Finora il malcontento leghista era rimasto un borbottio sommesso, anche se in molti nel Carroccio pensavano che la colpa della batosta alle amministrative fosse proprio di Tremonti: basta ricordare le sedi di Equitalia assediate nel Nord Est e la marcia di protesta silenziosa degli industriali di Treviso, abbandonati dal governo al loro destino. Maroni, l’unico leader padano che possa considerarsi un’alternativa a Tremonti come leader del futuro, ora dichiara apertamente che è finita.

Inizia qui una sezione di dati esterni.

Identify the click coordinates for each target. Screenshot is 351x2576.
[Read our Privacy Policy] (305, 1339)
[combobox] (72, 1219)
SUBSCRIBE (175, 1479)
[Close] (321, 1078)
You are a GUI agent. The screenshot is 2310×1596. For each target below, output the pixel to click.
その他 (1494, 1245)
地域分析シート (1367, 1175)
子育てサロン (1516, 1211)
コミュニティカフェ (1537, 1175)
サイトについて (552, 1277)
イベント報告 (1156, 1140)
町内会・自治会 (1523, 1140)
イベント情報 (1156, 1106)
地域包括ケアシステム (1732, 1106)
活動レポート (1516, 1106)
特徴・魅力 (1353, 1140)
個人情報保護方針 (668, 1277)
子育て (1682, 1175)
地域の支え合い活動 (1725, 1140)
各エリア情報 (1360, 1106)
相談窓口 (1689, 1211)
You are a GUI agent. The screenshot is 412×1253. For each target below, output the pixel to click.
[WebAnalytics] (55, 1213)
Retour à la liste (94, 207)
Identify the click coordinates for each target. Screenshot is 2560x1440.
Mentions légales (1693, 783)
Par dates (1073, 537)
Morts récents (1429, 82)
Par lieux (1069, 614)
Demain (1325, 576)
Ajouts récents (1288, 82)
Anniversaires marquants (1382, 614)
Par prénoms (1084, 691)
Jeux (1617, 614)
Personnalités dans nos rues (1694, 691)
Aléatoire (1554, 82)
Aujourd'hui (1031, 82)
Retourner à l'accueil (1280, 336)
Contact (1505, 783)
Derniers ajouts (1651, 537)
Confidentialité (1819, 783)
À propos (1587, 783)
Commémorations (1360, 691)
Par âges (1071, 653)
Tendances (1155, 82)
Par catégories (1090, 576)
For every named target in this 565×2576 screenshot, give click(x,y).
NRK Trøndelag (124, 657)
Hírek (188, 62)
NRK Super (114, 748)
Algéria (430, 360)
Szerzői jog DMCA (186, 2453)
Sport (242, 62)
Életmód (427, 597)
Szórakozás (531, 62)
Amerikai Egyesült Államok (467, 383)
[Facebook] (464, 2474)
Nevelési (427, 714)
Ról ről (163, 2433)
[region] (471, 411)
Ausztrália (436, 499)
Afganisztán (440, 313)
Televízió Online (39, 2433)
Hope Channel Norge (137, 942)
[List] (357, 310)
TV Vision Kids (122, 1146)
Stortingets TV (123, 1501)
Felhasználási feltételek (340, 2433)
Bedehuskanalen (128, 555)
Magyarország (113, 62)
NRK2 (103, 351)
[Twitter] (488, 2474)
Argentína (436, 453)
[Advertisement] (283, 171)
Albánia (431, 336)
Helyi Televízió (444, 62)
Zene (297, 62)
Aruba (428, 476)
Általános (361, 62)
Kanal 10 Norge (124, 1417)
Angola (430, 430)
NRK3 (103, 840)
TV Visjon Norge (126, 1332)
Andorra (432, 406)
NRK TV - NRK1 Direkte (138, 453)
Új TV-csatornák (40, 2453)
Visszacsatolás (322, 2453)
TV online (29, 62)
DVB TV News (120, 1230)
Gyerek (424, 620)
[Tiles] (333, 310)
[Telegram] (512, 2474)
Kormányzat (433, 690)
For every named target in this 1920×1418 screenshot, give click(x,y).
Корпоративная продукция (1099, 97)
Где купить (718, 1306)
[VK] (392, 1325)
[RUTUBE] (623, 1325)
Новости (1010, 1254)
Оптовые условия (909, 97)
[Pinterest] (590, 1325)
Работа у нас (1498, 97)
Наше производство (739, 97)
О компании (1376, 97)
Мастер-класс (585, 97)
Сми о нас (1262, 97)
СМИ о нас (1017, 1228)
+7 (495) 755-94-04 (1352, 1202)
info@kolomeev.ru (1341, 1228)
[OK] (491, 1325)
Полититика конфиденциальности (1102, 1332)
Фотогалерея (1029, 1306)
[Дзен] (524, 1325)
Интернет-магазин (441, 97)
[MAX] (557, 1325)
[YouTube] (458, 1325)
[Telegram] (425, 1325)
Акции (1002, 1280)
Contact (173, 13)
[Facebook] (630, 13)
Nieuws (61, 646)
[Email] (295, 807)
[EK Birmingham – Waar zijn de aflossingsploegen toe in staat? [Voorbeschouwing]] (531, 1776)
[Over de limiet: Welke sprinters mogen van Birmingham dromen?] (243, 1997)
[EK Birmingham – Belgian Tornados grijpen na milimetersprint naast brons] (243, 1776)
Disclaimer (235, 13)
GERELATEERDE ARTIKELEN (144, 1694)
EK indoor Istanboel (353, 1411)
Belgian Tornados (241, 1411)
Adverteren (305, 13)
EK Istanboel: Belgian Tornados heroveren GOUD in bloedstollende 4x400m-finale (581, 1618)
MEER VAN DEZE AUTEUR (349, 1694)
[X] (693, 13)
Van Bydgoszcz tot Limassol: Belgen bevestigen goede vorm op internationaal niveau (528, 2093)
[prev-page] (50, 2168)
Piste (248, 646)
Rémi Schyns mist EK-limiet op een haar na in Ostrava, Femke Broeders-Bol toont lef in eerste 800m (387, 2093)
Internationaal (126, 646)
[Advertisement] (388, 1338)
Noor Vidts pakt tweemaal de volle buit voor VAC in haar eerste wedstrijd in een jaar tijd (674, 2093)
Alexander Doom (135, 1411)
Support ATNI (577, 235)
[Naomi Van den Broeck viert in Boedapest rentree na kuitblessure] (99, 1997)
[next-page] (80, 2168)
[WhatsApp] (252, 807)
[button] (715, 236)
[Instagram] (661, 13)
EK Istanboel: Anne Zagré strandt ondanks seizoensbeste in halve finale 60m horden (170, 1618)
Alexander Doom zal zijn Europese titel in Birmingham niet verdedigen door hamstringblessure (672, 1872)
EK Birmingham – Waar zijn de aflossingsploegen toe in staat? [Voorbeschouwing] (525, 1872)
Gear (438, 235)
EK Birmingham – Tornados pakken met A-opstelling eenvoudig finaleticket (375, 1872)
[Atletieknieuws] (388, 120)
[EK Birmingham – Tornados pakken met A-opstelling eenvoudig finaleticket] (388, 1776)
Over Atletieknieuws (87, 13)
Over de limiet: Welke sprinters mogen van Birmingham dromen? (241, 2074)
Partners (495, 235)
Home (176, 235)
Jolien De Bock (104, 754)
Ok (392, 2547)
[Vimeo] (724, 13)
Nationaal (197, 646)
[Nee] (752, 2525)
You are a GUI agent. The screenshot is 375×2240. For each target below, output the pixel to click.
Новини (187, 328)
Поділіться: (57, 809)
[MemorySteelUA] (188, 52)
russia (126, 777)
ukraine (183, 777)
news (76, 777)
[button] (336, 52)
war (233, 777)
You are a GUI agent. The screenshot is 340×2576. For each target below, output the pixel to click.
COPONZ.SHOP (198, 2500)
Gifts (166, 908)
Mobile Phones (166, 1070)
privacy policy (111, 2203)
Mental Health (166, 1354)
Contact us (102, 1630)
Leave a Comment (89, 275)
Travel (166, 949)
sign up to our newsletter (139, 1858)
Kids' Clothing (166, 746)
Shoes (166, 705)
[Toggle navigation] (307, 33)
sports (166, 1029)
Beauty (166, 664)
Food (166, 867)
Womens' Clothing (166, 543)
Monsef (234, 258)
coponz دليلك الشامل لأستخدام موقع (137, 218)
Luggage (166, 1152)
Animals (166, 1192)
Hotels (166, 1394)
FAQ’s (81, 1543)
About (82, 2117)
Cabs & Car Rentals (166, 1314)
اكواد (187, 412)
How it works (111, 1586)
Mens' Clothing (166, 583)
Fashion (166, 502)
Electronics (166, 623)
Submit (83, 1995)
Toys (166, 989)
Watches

Non basta più la prudenza del fronte “romano” della Lega, quello che fa capo a Roberto Calderoli per mantenere un po’ di calma. “Tirare a campare e’devastante per chi governa e per le maggioranze”, dice Maroni. Ora resta da vedere se la Lega è pronta a passare dalle parole ai fatti, magari sulla scia di una vittoria dei “sì” al referendum.